GOAL OF THE EXERCISE: Rewrite the stretch of the passage on 1970s Black political and cultural struggle from "So that’s the" through "nationalist creative work.", replacing "hardback" with "paperback".

PROVIDED PASSAGE:
######

Sun Ra had made the suggestion: Suppose we came not just from Africa; suppose we also came to Africa. Which of course, raises the question, where were we coming from to get to the Africa in us? And, if you think about it, the real answer was not just Garvey’s UNIA and the Black Star Liners. That was a good idea, but a bit premature, given the physical, psychological, economic, and political ravages of colonialism. We, the wretched ones, had some liberation struggles to win first, primarily in the motherland, Africa, as well as up and down the western hemisphere. Not surprisingly, the ’70s were when we celebrated ALD (African Liberation Day—May 25, sponsored by the African Liberation Support Committee, which offered financial, material, and ideological support for movements that ranged from democracy-advocating political formations to armed guerilla struggle).
“A Luta Continua” (the struggle continues) became our watchword. A bunch of us in the US actively agitated for and organized around an updated notion of Africa for Africans, at home and abroad. In 1974, we were a large and strong delegation led by Jim Turner in attending the Sixth Pan African Congress in Dar es Salaam, Tanzania.
Although in the new millennium we do not often think about fiction providing a timeline of political struggles, the ’70s was also when Toni Morrison, an eventual Nobel laureate, jumped off with a triplet of devastatingly insightful, psychological novels: The Bluest Eye(1970), Sula(1973), and Song of Solomon(1977). These books were an unmatched examination of the interior complexes (and conflicts) of a black identity within a white supremacist society.
Oh, back then we had all kinds of ideas jumping out of our wooly heads. Rufus might even become the president, and Eartha be the first lady. Check the context: America was literally on fire. Black, brown, red, and even a significant contingent of white, post–Cold War youth were in open rebellion against an older political and cultural establishment. Black civil rights and liberation activists were ascendant. That upful movement inspired all other peoples and conditions, from bottom to top, in this society and, indeed, worldwide.
The spirit of resistance and self-determination was particularly important in fighting misogyny. Remember, if you can, and learn about the massive militancy of that era if you are too young to know about and, of course, were never taught in high school or college about major women’s liberation moments. For example, Shirley (“Unbought and Unbossed”) Chisholm ran for the Democratic nomination for president in 1972. Although she did not win the votes, she did significantly elevate the consciousness of women, as well as that of some men. Like I said, the ’70s were the ish. Everybody was thinking and feeling that anything/everything was possible.
So that’s the historical context of three major works from Amiri Baraka: (1) In Our Terribleness(1970), a hardback book of lyrics by Imamu Amiri Baraka (LeRoi Jones) with photographs by Fundi (Billy Abernathy); (2) It’s Nation Time(1972), an on-fire LP of revolutionary music on the Motown Black Forum label; and (3) Spirit Reach(1972), a short collection of Baraka’s poetry from Jihad Publications, out of New Ark, New Jersey. Unfortunately, this trio of literary and musical undertakings has been largely ignored, despite representing the zenith of Baraka’s Black nationalist creative work.

######

DATA TO EXAMINE:
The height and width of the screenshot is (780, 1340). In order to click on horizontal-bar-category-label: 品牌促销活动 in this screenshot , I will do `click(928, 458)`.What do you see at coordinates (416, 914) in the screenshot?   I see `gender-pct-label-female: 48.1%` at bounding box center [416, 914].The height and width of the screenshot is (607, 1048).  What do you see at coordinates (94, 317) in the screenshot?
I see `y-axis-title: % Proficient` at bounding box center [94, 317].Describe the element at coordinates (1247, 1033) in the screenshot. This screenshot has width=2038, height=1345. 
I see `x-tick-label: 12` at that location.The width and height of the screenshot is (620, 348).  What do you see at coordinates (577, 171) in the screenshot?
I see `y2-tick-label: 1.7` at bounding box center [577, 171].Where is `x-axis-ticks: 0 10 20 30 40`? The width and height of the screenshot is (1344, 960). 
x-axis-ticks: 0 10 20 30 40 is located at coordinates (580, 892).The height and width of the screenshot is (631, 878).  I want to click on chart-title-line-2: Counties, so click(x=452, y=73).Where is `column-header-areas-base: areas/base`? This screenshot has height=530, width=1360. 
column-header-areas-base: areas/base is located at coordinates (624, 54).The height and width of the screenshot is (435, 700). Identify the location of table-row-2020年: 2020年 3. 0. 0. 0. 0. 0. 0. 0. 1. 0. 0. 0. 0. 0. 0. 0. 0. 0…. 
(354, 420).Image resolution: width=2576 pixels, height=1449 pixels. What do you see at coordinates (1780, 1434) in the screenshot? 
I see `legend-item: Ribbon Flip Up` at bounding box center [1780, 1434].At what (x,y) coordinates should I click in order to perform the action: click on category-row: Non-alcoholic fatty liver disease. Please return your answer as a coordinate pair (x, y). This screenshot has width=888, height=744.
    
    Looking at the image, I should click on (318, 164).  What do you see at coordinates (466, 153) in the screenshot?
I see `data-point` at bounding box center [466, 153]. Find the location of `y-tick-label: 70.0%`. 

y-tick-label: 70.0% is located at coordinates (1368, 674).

######

THE ANSWER:
So that’s the historical context of three major works from Amiri Baraka: (1) In Our Terribleness(1970), a paperback book of lyrics by Imamu Amiri Baraka (LeRoi Jones) with photographs by Fundi (Billy Abernathy); (2) It’s Nation Time(1972), an on-fire LP of revolutionary music on the Motown Black Forum label; and (3) Spirit Reach(1972), a short collection of Baraka’s poetry from Jihad Publications, out of New Ark, New Jersey. Unfortunately, this trio of literary and musical undertakings has been largely ignored, despite representing the zenith of Baraka’s Black nationalist creative work.